- Toronto police, carrying out a large-scale seizure operation, raided dozens of medical cannabis dispensaries shortly before the latest Lift Cannabis Expo, which took place in the city last weekend, and following Mayor John Tory’s condemnatory statements on the “out of control” proliferation of illegal dispensaries. Drug squad officers, along with municipal inspectors, entered 43 Toronto stores (sometimes by force) and performed nearly 90 arrests, confiscating approximately a ton’s worth of weed, along with such other objects as computers and agendas.
Although medicinal marijuana is legal in Canada, only those outlets which have been duly licensed by Health Canada, the country’s Ministry of Health, can sell their product to people who carry a prescription. However, Toronto police believe there are close to one hundred unlicensed dispensaries, where recreational marijuana is also being sold to the general public, although the legalization of its recreational use (contemplated for 2017, in keeping with an election promise by Prime Minister Justin Trudeau) is still pending.
According to Toronto police, the raids, which resulted in the seizure of 924 kilograms of marijuana as well as edibles such as biscuits and sweets, were prompted by "significant complains" from community members, who claimed that these stores were selling cannabis products with "inaccurate information" on the amount of THC they contained, thus leading to a "genuine health concern".
The reaction among both users and the general public has been one of disapproval towards an operation widely regarded as disproportionate, especially following announcements that recreational cannabis would be made legal in the country within the following year. This came to a heard when, Mark Saunders, the Toronto police chief, met with booing from activists last Friday, while giving a press conference to explain the operation (known as “Project Claudia”).

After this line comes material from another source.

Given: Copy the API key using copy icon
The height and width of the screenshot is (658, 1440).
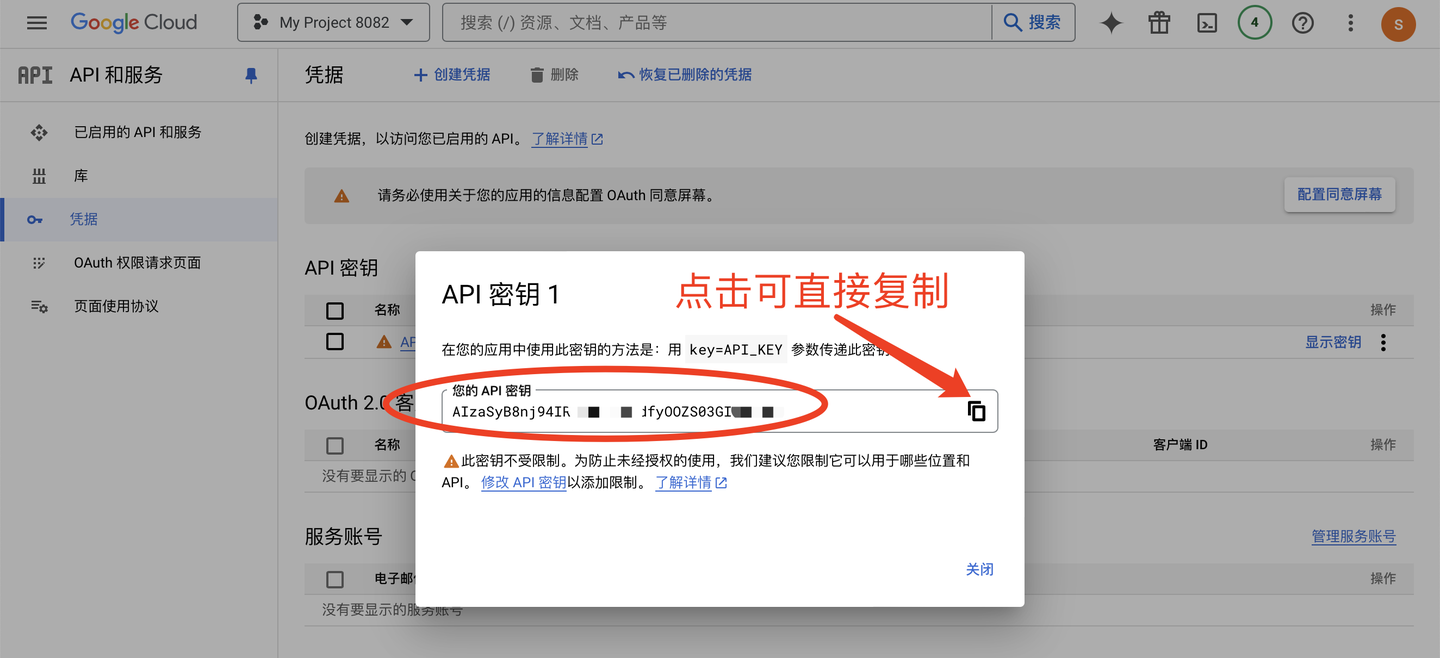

The mayor of Toronto, John Tory, justified these actions on the grounds that there was a proliferation, "verging on being out of control", of illegal dispensaries, and referred to a poll showing a significant decrease in public support for such stores. He also said that, in the course of the previous week, the licensing department, faced with the detection of 83 illegal dispensaries, had given due warning in writing to 78 dispensary owners.
Authorities claim that many of these stores appeared in the city in the wake of a crackdown on dispensaries in Vancouver (the first Canadian city to regulate stores of this type), which was partially due to a supposedly laxer legislation than that in Toronto.
It is suspected that many of the dispensaries that were shut down in Vancouver have reopened in Toronto, in an attempt to find a new location that contravenes zoning bylaws, which only allow the distribution of medicinal marijuana in those premises authorised by the government’s health agency.
There are, however, more than a few people who regard these recent events as ridiculous, since cannabis is set to be legalised within a year. In fact, the hashtag #ProjectClaudia became a Trending Topic in Canada on Thursday evening; and many Twitter users dismissed the raids as a squandering of taxpayer-supported police resources.
The store owners concerned have remained defiant in the face of the seizures, sometimes to the extent of reopening their venues during the weekend following the police visits and serving their customers at the door. Others, however, have simply chosen to close down their establishments.
In fact, there are many who believe that, if there is a problem with the proliferation of dispensaries in the city, then surely this should be addressed with sensible legislation. Repression is always a mistaken response, which threatens store owners and is frightening patients, making it difficult for tens of thousands of Toronto’s inhabitants to gain decent access to cannabis.